Martin J. Walsh, a Rogers supporter and Democrat from Boston, said he will vote for DiMasi because "a vote of no confidence makes no sense to me."

"The biggest problem facing us is the budget," he said. "I know there are allegations swirling around the Legislature and the speaker, in particular, but at this point we need to get the state's financial problems under control. We need to be unified and do what we were elected to do - get through these difficult times."

State and federal authorities are investigating payments made to DiMasi friends and associates by special interests seeking favorable legislation or contracts on Beacon Hill.

One of them, accountant Richard Vitale, was indicted Dec. 18, accused by Attorney General Martha Coakley of failing to report $60,000 he received from an association of ticket brokers to lobby for their legislation.

Vitale was scheduled to be arraigned yesterday in Suffolk Superior Court, but the arraignment was delayed until next week after Vitale did not appear. His attorney, Martin Weinberg, had filed a motion requesting that Vitale's appearance be waived, but prosecutors objected. Prosecutors had planned to file a statement of their case against Vitale at the court session.

DiMasi has been calling lawmakers and meeting with them in his office, trying to shore up support for his reelection as speaker.
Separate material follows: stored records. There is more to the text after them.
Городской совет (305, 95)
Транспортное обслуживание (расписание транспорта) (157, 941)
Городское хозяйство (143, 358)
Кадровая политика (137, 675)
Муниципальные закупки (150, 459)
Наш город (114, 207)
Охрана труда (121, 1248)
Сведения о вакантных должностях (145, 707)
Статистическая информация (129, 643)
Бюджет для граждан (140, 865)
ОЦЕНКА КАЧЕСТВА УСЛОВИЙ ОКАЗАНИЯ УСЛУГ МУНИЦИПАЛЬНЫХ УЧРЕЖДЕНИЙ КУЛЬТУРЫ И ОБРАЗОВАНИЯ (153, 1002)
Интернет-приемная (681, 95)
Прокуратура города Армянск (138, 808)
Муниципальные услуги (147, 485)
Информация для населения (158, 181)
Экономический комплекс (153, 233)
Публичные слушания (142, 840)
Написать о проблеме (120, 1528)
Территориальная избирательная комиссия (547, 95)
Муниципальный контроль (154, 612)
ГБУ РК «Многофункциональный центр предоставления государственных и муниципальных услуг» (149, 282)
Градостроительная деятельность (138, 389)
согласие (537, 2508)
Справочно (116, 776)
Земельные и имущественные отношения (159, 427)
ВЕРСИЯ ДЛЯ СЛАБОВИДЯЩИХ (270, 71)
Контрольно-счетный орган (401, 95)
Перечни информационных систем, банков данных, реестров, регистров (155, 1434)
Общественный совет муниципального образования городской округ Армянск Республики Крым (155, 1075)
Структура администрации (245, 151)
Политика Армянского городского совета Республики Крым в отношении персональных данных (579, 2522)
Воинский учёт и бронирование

DiMasi asserted that the commission was seeking documents that he said are protected under a provision of the state constitution that says the Legislature's internal deliberations cannot be used as the basis of any prosecution.

Yesterday, he said the Ethics Commission, by agreeing to dismiss the suit, had agreed the documents were protected. But the agreement entered in Suffolk Superior Court said that the argument about legislative immunity was rendered moot by his willingness to produce some records.